Dataset records:

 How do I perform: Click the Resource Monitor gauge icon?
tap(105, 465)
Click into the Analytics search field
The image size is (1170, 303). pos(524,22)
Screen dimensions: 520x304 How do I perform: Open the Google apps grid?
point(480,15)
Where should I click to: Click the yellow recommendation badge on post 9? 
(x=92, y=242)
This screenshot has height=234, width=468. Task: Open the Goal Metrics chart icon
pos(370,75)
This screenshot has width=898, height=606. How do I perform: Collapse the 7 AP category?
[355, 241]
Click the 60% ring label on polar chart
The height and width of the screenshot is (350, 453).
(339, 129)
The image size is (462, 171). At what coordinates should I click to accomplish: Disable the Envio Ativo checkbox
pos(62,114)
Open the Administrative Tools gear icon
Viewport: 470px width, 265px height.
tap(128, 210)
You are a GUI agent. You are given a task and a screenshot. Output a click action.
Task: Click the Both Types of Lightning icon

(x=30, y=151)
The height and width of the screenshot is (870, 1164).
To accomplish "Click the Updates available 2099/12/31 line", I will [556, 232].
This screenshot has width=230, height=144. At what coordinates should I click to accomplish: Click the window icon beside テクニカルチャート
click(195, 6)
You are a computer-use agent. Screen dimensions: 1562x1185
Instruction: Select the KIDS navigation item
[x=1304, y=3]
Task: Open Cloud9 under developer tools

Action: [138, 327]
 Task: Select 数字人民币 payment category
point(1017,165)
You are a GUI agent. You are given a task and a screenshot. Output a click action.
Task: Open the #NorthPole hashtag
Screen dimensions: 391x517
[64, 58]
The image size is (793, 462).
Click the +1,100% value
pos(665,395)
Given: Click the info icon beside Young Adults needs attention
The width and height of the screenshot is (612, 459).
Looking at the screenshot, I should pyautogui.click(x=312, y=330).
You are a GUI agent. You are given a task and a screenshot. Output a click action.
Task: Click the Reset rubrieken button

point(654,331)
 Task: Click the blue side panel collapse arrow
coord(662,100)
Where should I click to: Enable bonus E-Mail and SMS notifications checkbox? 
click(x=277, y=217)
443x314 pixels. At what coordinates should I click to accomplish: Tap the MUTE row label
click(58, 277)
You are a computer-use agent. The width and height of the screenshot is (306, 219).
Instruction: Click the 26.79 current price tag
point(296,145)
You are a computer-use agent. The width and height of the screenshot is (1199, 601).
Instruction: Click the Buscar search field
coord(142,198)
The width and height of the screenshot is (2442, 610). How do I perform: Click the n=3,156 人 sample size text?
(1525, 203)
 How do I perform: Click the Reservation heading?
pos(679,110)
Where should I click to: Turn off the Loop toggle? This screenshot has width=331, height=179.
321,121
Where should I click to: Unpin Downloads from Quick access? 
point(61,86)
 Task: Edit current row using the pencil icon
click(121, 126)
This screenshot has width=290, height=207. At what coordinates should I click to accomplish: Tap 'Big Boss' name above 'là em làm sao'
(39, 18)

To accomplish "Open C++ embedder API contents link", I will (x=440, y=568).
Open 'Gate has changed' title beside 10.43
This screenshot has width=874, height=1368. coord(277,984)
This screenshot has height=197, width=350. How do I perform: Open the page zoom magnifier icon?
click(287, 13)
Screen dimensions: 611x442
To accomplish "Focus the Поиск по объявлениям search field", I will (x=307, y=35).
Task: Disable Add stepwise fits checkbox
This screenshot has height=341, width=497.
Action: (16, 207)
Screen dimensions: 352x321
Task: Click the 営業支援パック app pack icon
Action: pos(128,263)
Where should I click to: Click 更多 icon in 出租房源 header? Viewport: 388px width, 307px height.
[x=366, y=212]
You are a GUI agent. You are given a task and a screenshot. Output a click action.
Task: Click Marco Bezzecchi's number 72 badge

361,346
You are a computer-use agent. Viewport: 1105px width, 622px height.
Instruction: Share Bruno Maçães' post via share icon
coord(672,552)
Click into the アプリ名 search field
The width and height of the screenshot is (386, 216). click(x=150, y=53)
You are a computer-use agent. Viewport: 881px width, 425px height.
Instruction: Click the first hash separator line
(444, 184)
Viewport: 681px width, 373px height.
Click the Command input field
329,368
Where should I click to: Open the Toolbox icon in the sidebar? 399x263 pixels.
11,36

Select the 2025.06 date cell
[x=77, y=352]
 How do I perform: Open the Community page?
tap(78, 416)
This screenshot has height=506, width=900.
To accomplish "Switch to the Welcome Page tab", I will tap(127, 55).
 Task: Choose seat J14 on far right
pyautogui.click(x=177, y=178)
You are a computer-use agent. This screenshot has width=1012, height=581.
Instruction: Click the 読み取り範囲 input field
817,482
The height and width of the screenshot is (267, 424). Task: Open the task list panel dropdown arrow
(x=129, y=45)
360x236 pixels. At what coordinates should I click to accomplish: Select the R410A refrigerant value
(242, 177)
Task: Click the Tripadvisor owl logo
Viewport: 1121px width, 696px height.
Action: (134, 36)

What is required:
Send back every record, precisely as written.

Solution:
 How do I perform: Click the Resource Monitor gauge icon?
tap(105, 465)
Click into the Analytics search field
The image size is (1170, 303). pos(524,22)
Screen dimensions: 520x304 How do I perform: Open the Google apps grid?
point(480,15)
Where should I click to: Click the yellow recommendation badge on post 9? 
(x=92, y=242)
This screenshot has height=234, width=468. Task: Open the Goal Metrics chart icon
pos(370,75)
This screenshot has width=898, height=606. How do I perform: Collapse the 7 AP category?
[355, 241]
Click the 60% ring label on polar chart
The height and width of the screenshot is (350, 453).
(339, 129)
The image size is (462, 171). At what coordinates should I click to accomplish: Disable the Envio Ativo checkbox
pos(62,114)
Open the Administrative Tools gear icon
Viewport: 470px width, 265px height.
tap(128, 210)
You are a GUI agent. You are given a task and a screenshot. Output a click action.
Task: Click the Both Types of Lightning icon

(x=30, y=151)
The height and width of the screenshot is (870, 1164).
To accomplish "Click the Updates available 2099/12/31 line", I will [556, 232].
This screenshot has width=230, height=144. At what coordinates should I click to accomplish: Click the window icon beside テクニカルチャート
click(195, 6)
You are a computer-use agent. Screen dimensions: 1562x1185
Instruction: Select the KIDS navigation item
[x=1304, y=3]
Task: Open Cloud9 under developer tools

Action: [138, 327]
 Task: Select 数字人民币 payment category
point(1017,165)
You are a GUI agent. You are given a task and a screenshot. Output a click action.
Task: Open the #NorthPole hashtag
Screen dimensions: 391x517
[64, 58]
The image size is (793, 462).
Click the +1,100% value
pos(665,395)
Given: Click the info icon beside Young Adults needs attention
The width and height of the screenshot is (612, 459).
Looking at the screenshot, I should pyautogui.click(x=312, y=330).
You are a GUI agent. You are given a task and a screenshot. Output a click action.
Task: Click the Reset rubrieken button

point(654,331)
 Task: Click the blue side panel collapse arrow
coord(662,100)
Where should I click to: Enable bonus E-Mail and SMS notifications checkbox? 
click(x=277, y=217)
443x314 pixels. At what coordinates should I click to accomplish: Tap the MUTE row label
click(58, 277)
You are a computer-use agent. The width and height of the screenshot is (306, 219).
Instruction: Click the 26.79 current price tag
point(296,145)
You are a computer-use agent. The width and height of the screenshot is (1199, 601).
Instruction: Click the Buscar search field
coord(142,198)
The width and height of the screenshot is (2442, 610). How do I perform: Click the n=3,156 人 sample size text?
(1525, 203)
 How do I perform: Click the Reservation heading?
pos(679,110)
Where should I click to: Turn off the Loop toggle? This screenshot has width=331, height=179.
321,121
Where should I click to: Unpin Downloads from Quick access? 
point(61,86)
 Task: Edit current row using the pencil icon
click(121, 126)
This screenshot has width=290, height=207. At what coordinates should I click to accomplish: Tap 'Big Boss' name above 'là em làm sao'
(39, 18)

To accomplish "Open C++ embedder API contents link", I will (x=440, y=568).
Open 'Gate has changed' title beside 10.43
This screenshot has width=874, height=1368. coord(277,984)
This screenshot has height=197, width=350. How do I perform: Open the page zoom magnifier icon?
click(287, 13)
Screen dimensions: 611x442
To accomplish "Focus the Поиск по объявлениям search field", I will (x=307, y=35).
Task: Disable Add stepwise fits checkbox
This screenshot has height=341, width=497.
Action: (16, 207)
Screen dimensions: 352x321
Task: Click the 営業支援パック app pack icon
Action: pos(128,263)
Where should I click to: Click 更多 icon in 出租房源 header? Viewport: 388px width, 307px height.
[x=366, y=212]
You are a GUI agent. You are given a task and a screenshot. Output a click action.
Task: Click Marco Bezzecchi's number 72 badge

361,346
You are a computer-use agent. Viewport: 1105px width, 622px height.
Instruction: Share Bruno Maçães' post via share icon
coord(672,552)
Click into the アプリ名 search field
The width and height of the screenshot is (386, 216). click(x=150, y=53)
You are a computer-use agent. Viewport: 881px width, 425px height.
Instruction: Click the first hash separator line
(444, 184)
Viewport: 681px width, 373px height.
Click the Command input field
329,368
Where should I click to: Open the Toolbox icon in the sidebar? 399x263 pixels.
11,36

Select the 2025.06 date cell
[x=77, y=352]
 How do I perform: Open the Community page?
tap(78, 416)
This screenshot has height=506, width=900.
To accomplish "Switch to the Welcome Page tab", I will tap(127, 55).
 Task: Choose seat J14 on far right
pyautogui.click(x=177, y=178)
You are a computer-use agent. This screenshot has width=1012, height=581.
Instruction: Click the 読み取り範囲 input field
817,482
The height and width of the screenshot is (267, 424). Task: Open the task list panel dropdown arrow
(x=129, y=45)
360x236 pixels. At what coordinates should I click to accomplish: Select the R410A refrigerant value
(242, 177)
Task: Click the Tripadvisor owl logo
Viewport: 1121px width, 696px height.
Action: (134, 36)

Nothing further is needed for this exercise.